-- Begin --

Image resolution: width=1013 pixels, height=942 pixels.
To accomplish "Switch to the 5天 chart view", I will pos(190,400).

-- End --
-- Begin --

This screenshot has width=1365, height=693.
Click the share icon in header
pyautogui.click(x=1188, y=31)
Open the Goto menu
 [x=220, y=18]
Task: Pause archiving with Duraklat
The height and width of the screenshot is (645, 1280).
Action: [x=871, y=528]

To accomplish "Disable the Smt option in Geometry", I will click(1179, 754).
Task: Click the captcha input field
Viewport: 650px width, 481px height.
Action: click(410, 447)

-- End --
-- Begin --

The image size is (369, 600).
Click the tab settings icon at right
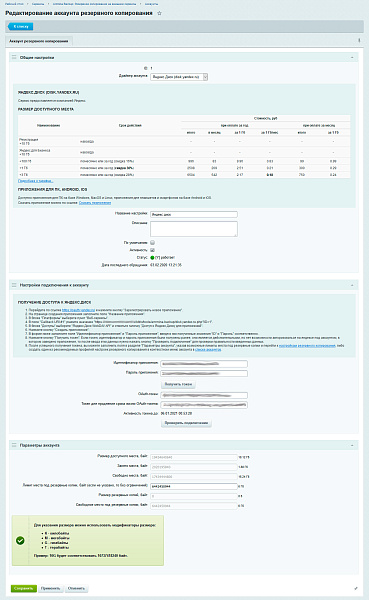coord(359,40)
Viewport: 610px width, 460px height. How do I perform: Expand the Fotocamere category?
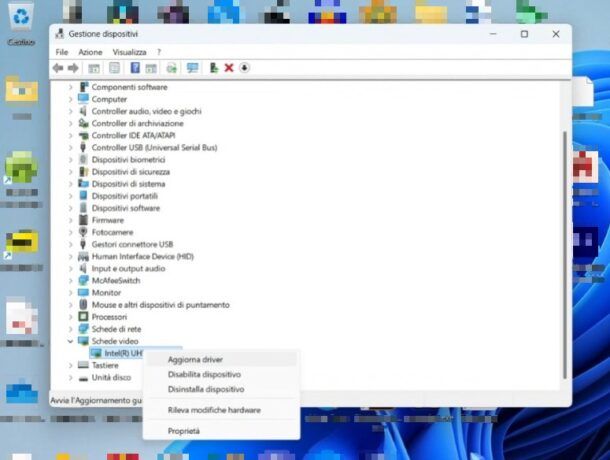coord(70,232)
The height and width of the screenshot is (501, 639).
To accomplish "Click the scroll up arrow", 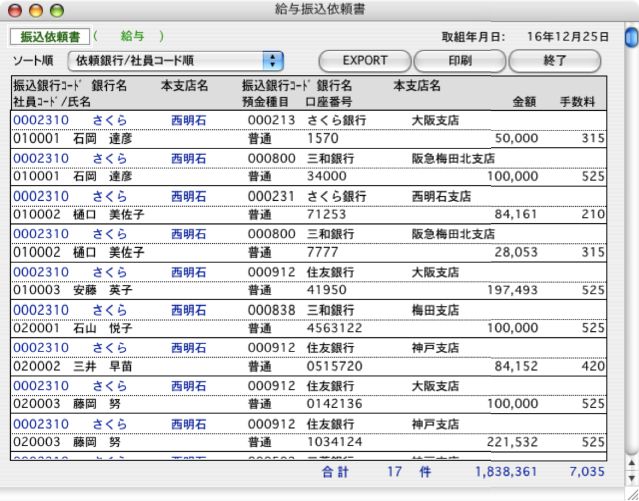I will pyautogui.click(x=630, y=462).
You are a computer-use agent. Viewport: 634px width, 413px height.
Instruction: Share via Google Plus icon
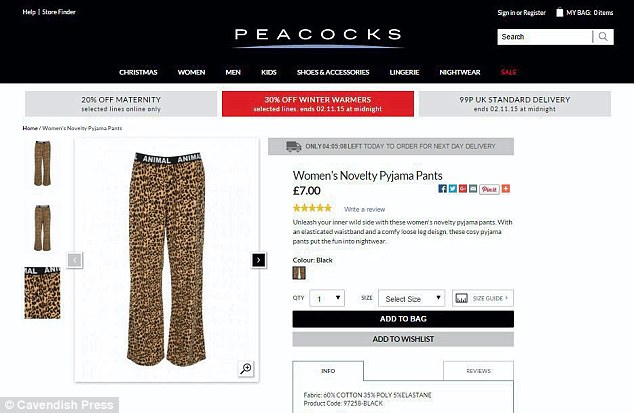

-- End --

• **What is required**
Recast the stretch from the line containing "This screenshot has width=1365, height=693." through the line containing "Action: click(410, 447)" as a Markdown table with the columns Row and Text. Number each row and leave out blank lines.

• **Written response**
| Row | Text |
|---|---|
| 1 | This screenshot has width=1365, height=693. |
| 2 | Click the share icon in header |
| 3 | pyautogui.click(x=1188, y=31) |
| 4 | Open the Goto menu |
| 5 |  [x=220, y=18] |
| 6 | Task: Pause archiving with Duraklat |
| 7 | The height and width of the screenshot is (645, 1280). |
| 8 | Action: [x=871, y=528] |
| 9 | To accomplish "Disable the Smt option in Geometry", I will click(1179, 754). |
| 10 | Task: Click the captcha input field |
| 11 | Viewport: 650px width, 481px height. |
| 12 | Action: click(410, 447) |